■ YOUR TASK
In the entries below, every line that contains "each" must be located and copied.
################
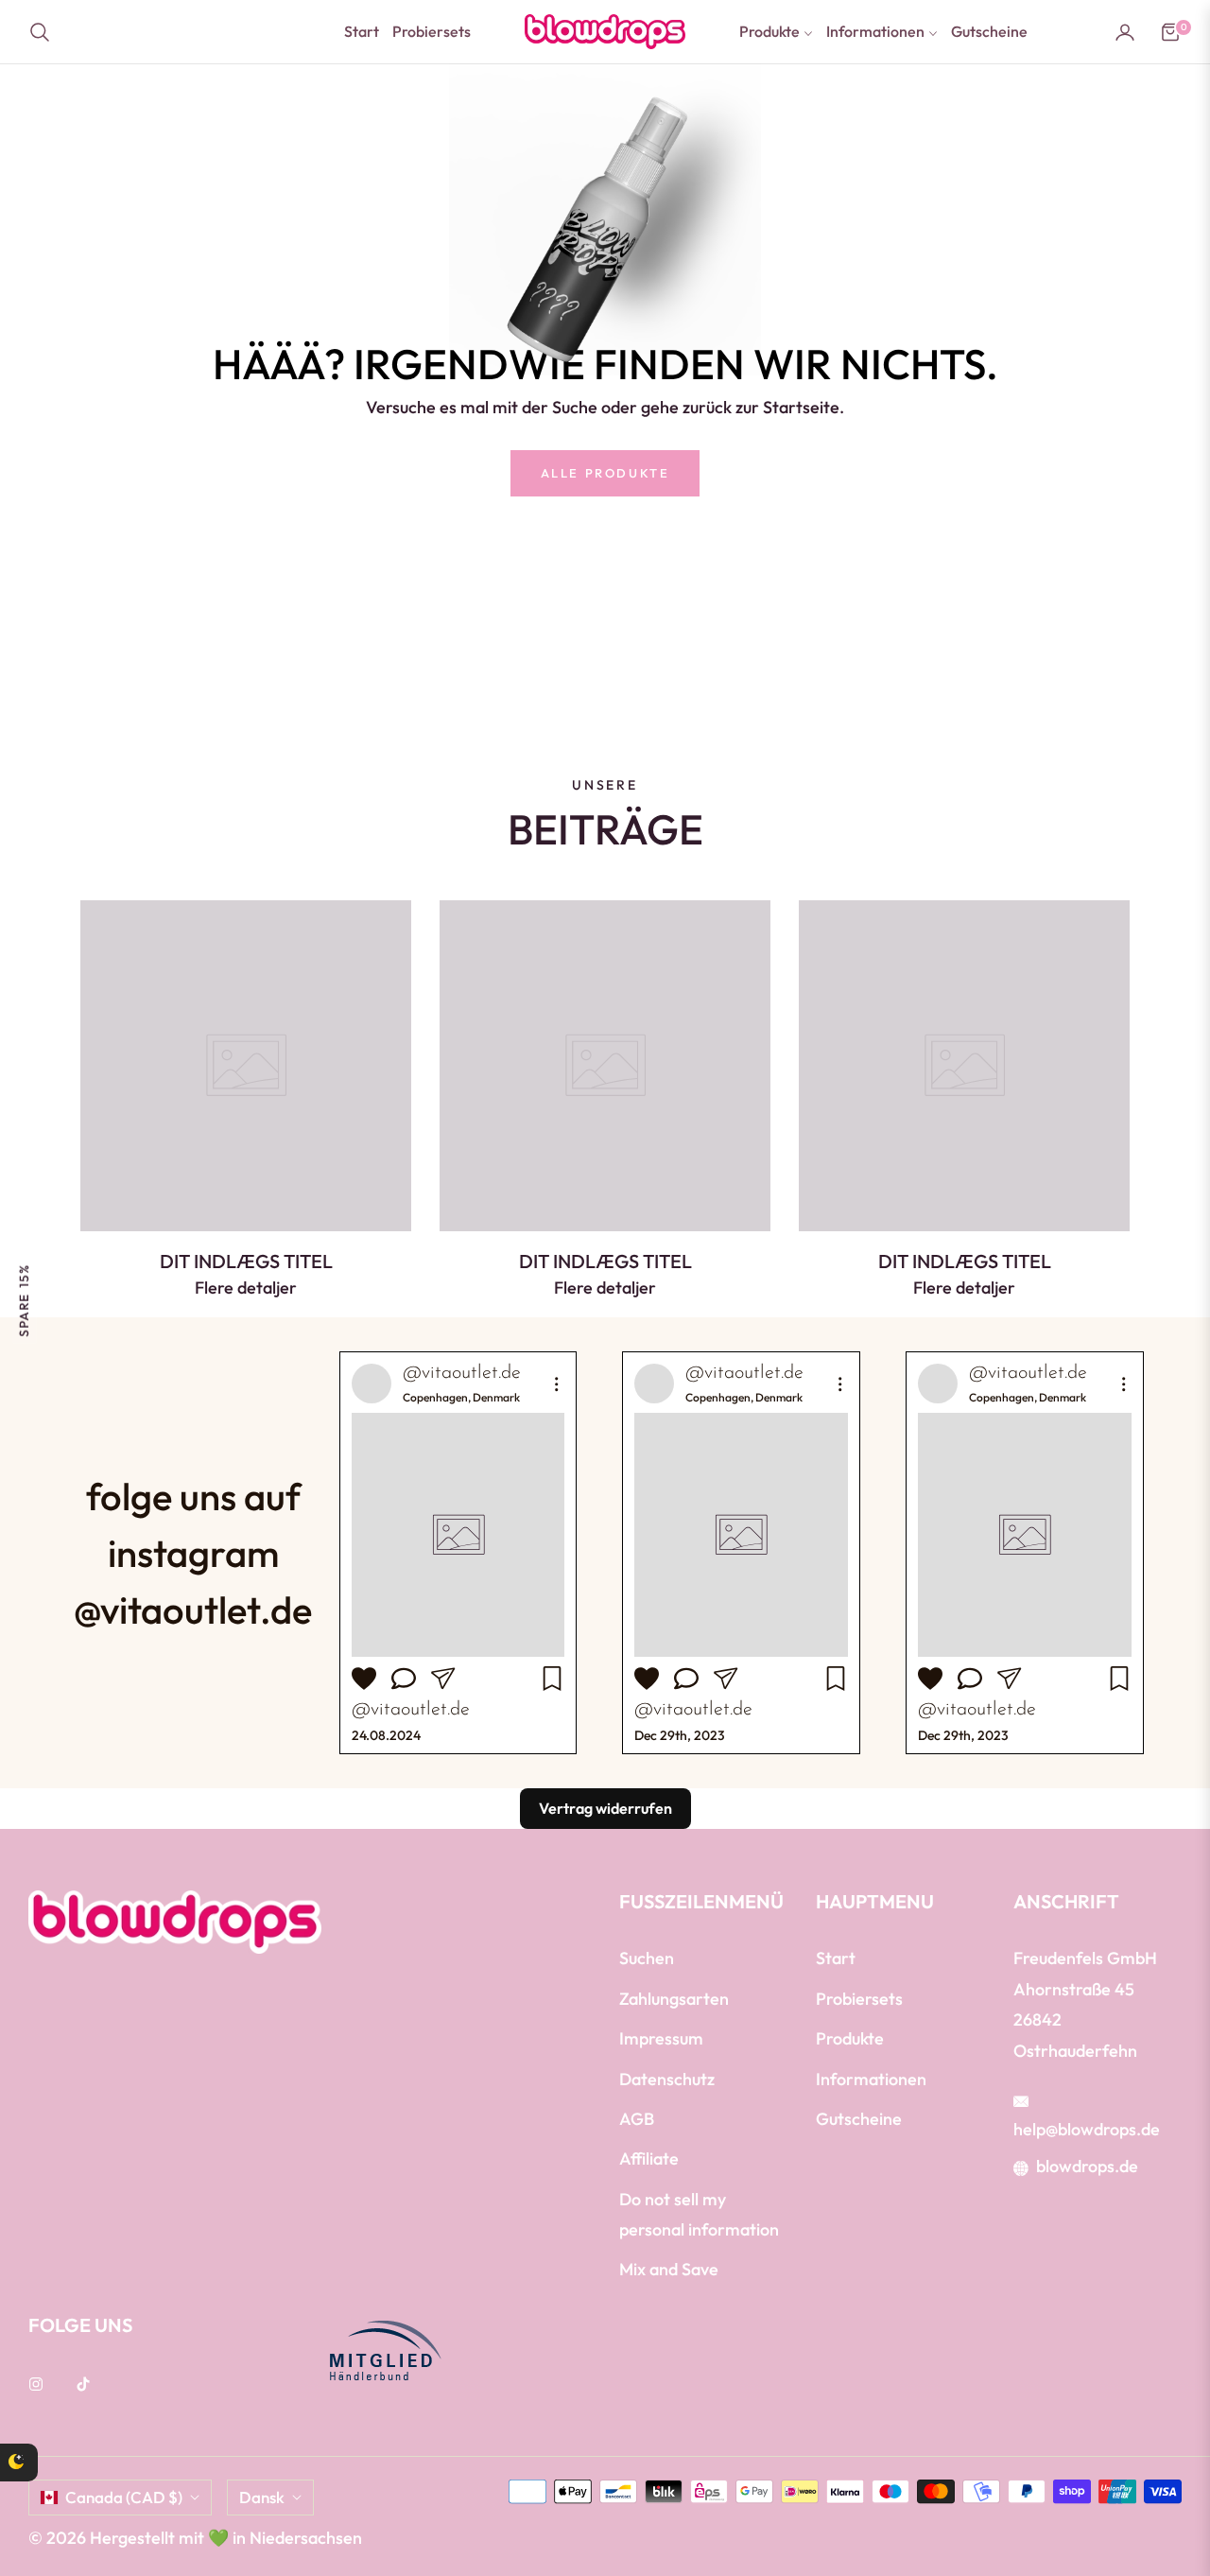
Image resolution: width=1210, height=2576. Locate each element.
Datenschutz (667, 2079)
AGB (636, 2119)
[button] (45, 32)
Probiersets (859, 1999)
################
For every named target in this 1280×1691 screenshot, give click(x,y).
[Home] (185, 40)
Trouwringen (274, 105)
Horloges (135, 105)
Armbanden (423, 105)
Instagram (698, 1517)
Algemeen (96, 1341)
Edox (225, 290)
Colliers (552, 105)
################
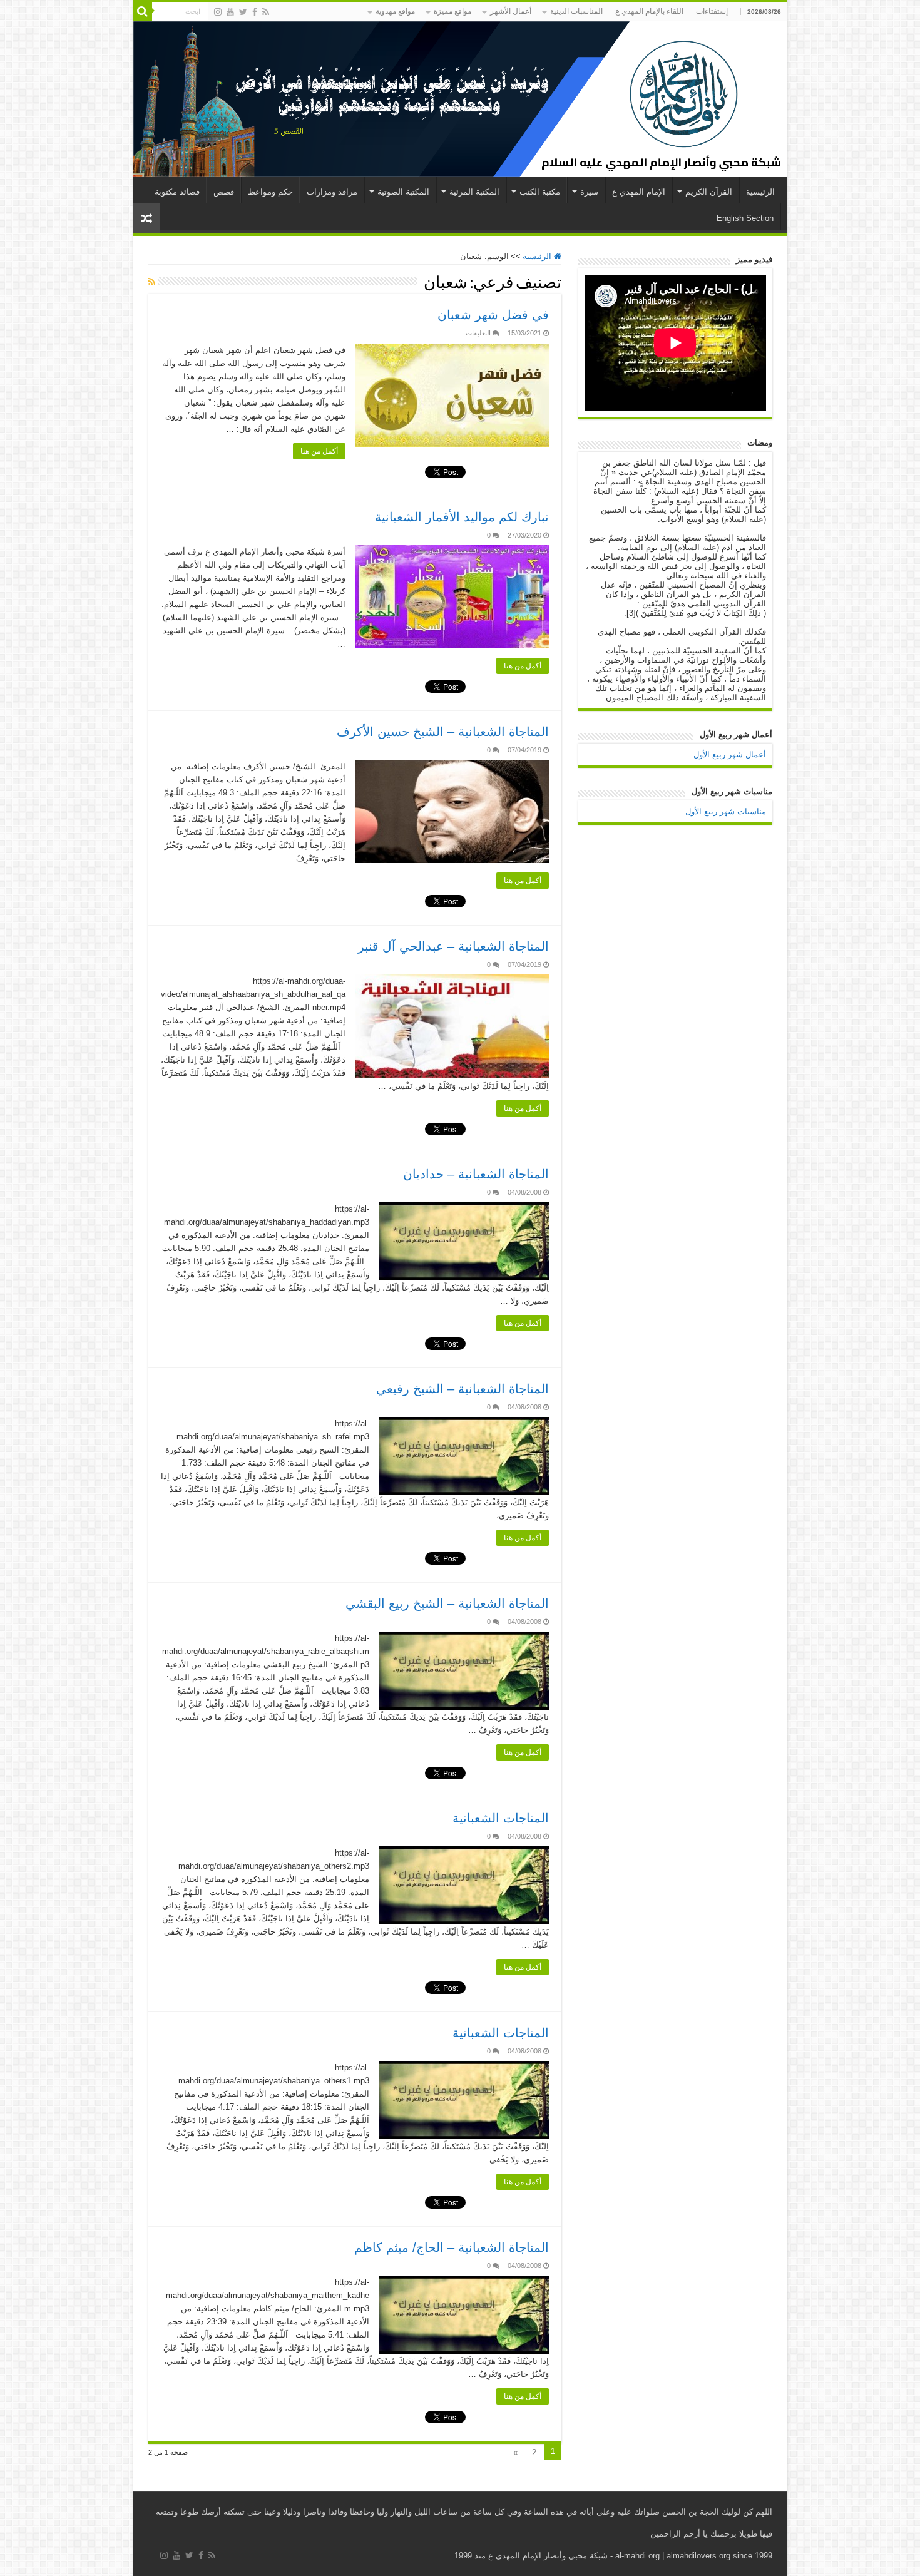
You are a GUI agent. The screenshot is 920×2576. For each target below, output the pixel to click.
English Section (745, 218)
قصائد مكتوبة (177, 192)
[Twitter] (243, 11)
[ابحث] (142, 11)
################
■ EXERCISE RESULT
Image resolution: width=1210, height=2576. Locate each element.
You are a GUI agent. The screenshot is 920×2576. For each target below, output the pixel to click.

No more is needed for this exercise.